"Prices for regular-grade gasoline could push $4 per gallon by the end of April or early May," according to the auto club.
Analysts blame rising crude oil prices sparked by speculation and fear over instability in Iran for the run-up in fuel prices. Gasoline has increased about 10 percent this year.
A contributing factor may be the idled state of the Sunoco Inc. refinery in Marcus Hook, just a few hundred yards from the service station where Bethard filled up on Monday.
Sunoco, saying Marcus Hook was bleeding cash, shut down the plant in December, not long after the nearby ConocoPhillips in Trainer called it quits.
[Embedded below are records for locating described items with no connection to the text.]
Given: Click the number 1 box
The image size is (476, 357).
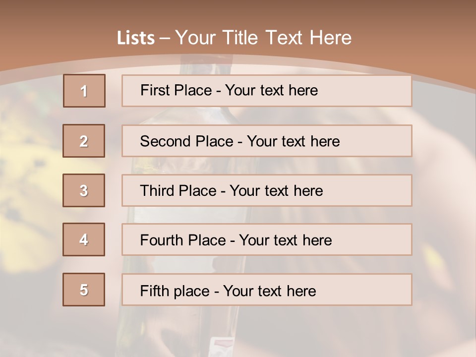Looking at the screenshot, I should pyautogui.click(x=84, y=91).
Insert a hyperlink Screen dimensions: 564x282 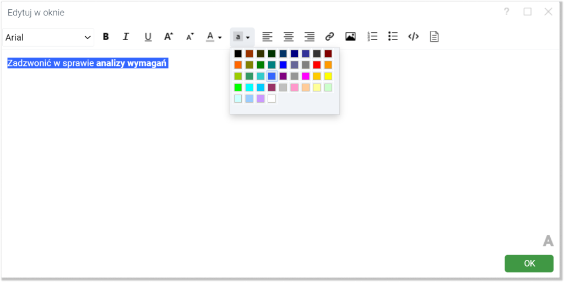coord(329,37)
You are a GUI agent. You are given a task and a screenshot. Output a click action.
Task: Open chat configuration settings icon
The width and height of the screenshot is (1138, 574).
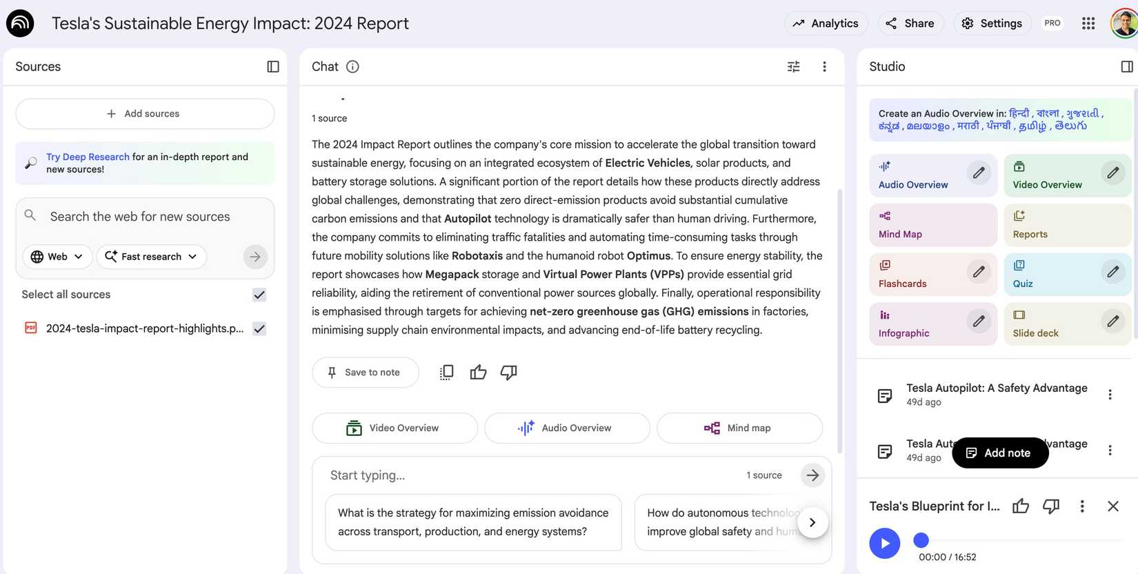click(x=794, y=67)
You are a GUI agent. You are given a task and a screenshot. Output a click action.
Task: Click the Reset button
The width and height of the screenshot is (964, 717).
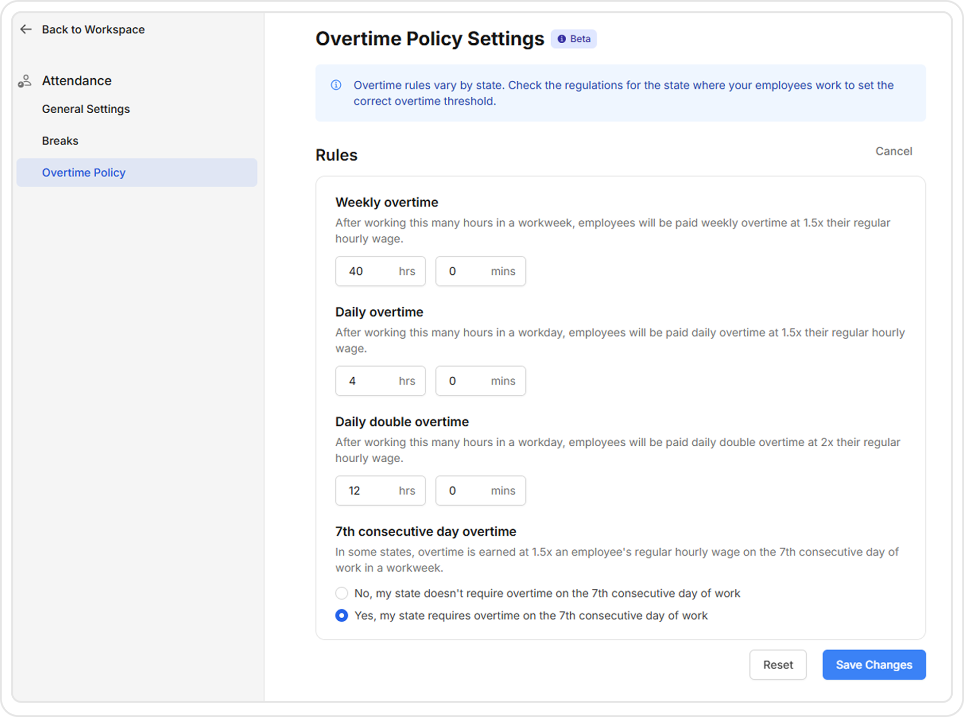point(778,664)
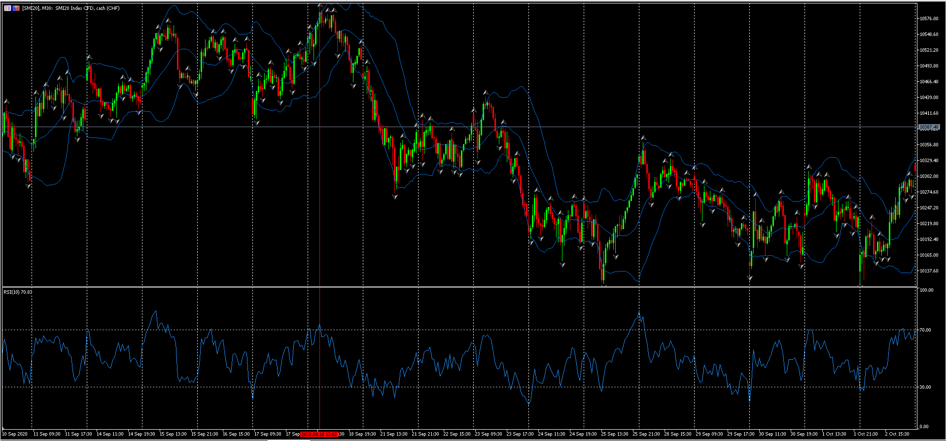The width and height of the screenshot is (946, 441).
Task: Grab the divider between chart and RSI window
Action: [459, 287]
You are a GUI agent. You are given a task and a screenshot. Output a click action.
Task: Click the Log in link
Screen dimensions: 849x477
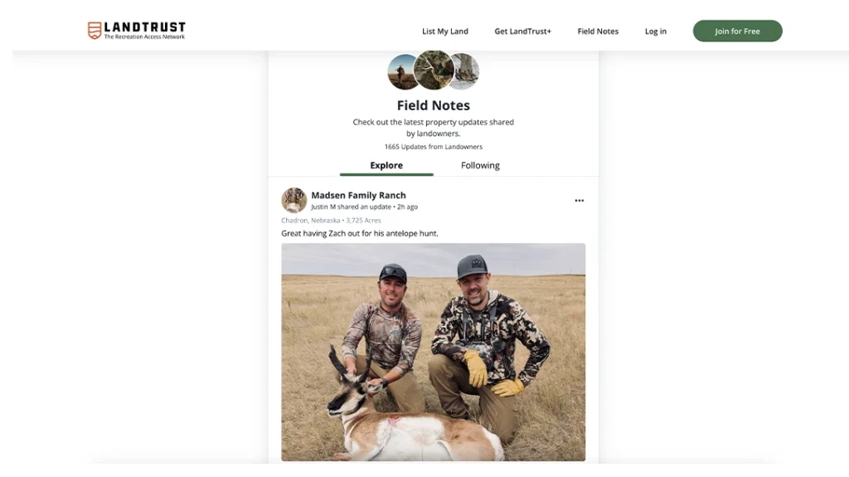click(655, 32)
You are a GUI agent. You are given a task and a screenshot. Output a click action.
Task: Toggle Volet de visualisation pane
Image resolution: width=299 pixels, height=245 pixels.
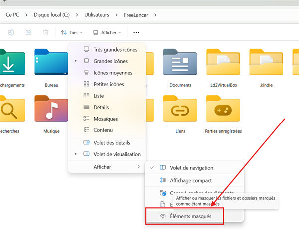[117, 154]
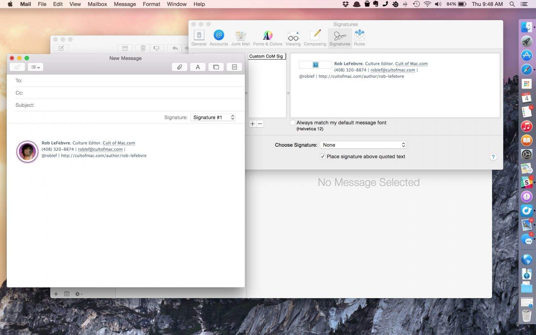
Task: Open the header fields dropdown beside send
Action: tap(35, 67)
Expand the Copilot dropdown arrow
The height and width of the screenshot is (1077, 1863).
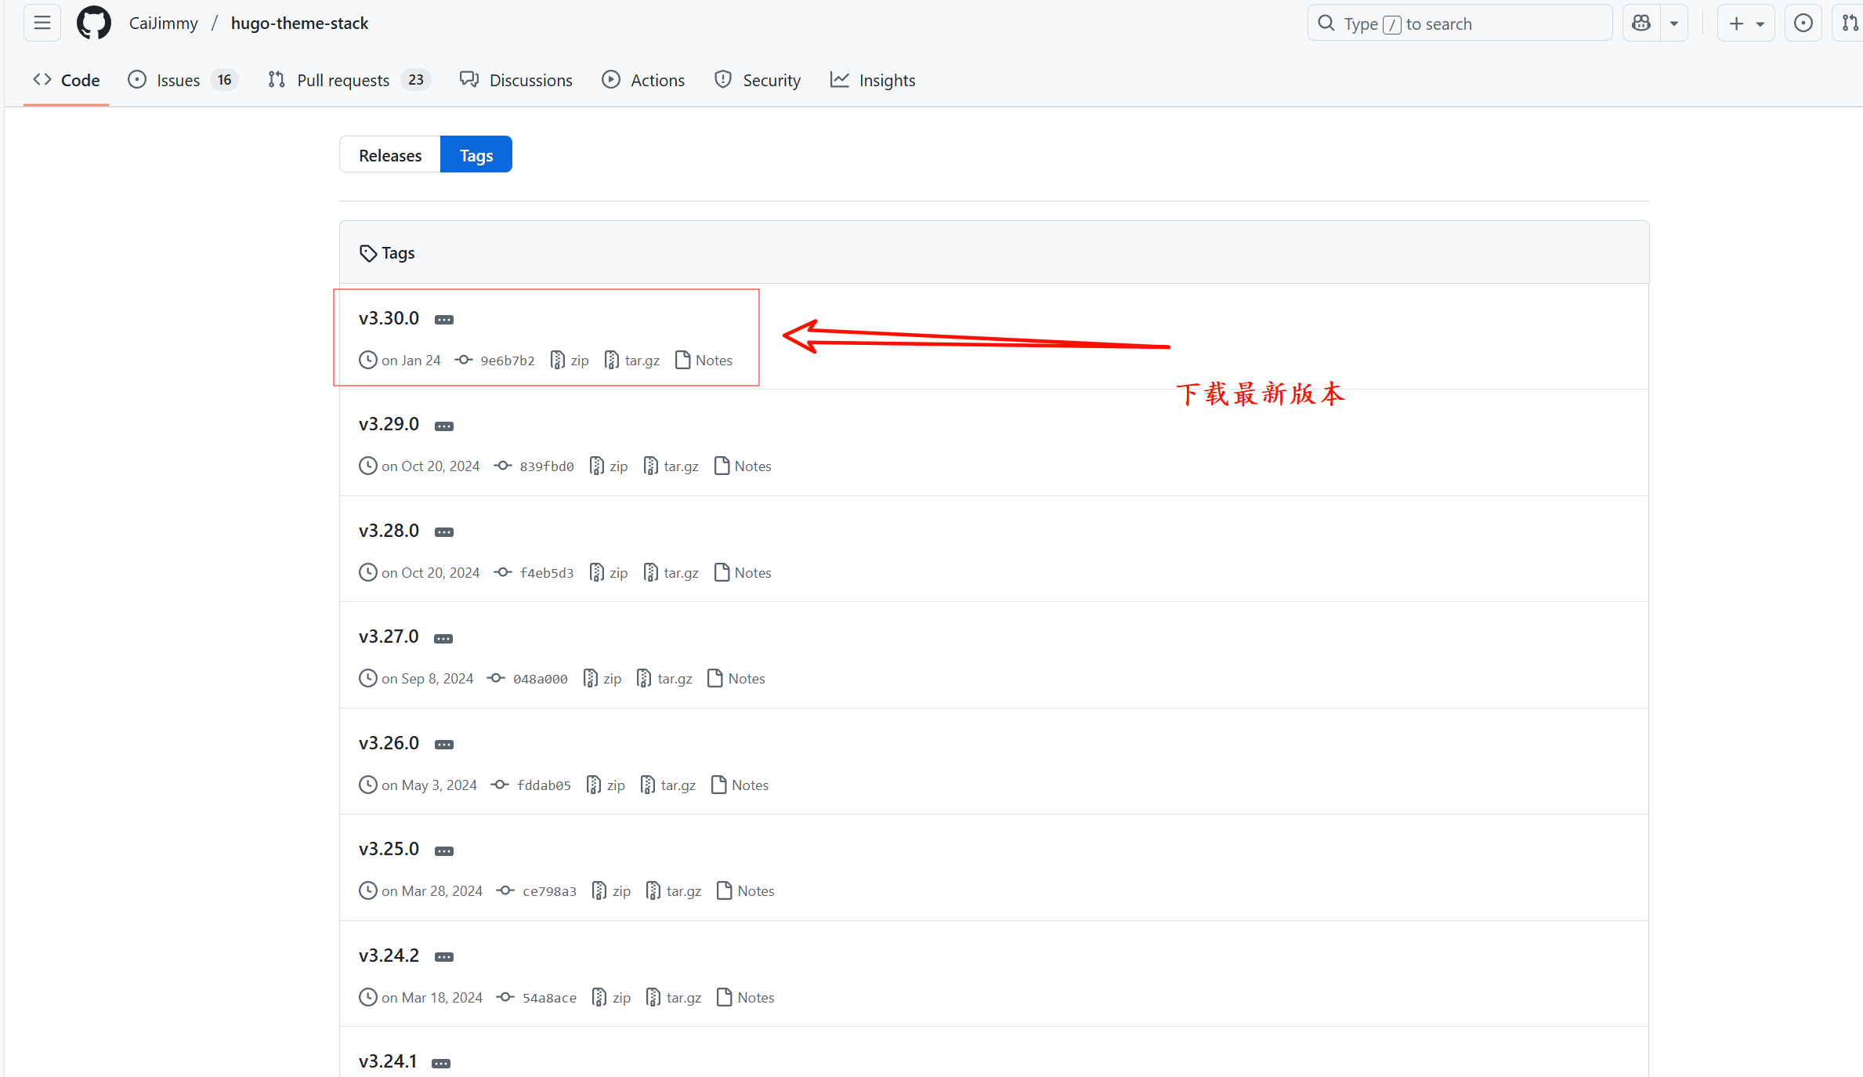coord(1674,24)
Together, the two refineries produced about 20 percent of the gasoline used in the Northeast. Their owners are trying to sell the plants, without success.
"As soon as these two refineries shut down, prices started rising," said Denis Stephano, president of United Steelworkers Union Local 10-234, which represents workers at the idled ConocoPhillips refinery.
"When you shut refineries down, you take refined product out of the market," he said.
The fuel-price increases follow a typical annual pattern, though it is happening earlier than in previous years. The Associated Press reported Saturday that gasoline prices had never been higher this time of the year, prompting media outlets to mobilize forces of commentators.
"I think this is very similar to past years, though the price increase has started earlier and is complicated by refinery shutdowns on the East Coast," said Tom Kloza, publisher and chief oil analyst for the Oil Price Information Service.
Price volatility could get worse in June if Sunoco is unable to find a buyer for its Philadelphia refinery, which processes 335,000 barrels a day, nearly as much as the two refineries in Marcus Hook and Trainer. Sunoco says it will shut the Philadelphia plant if it can't find a buyer.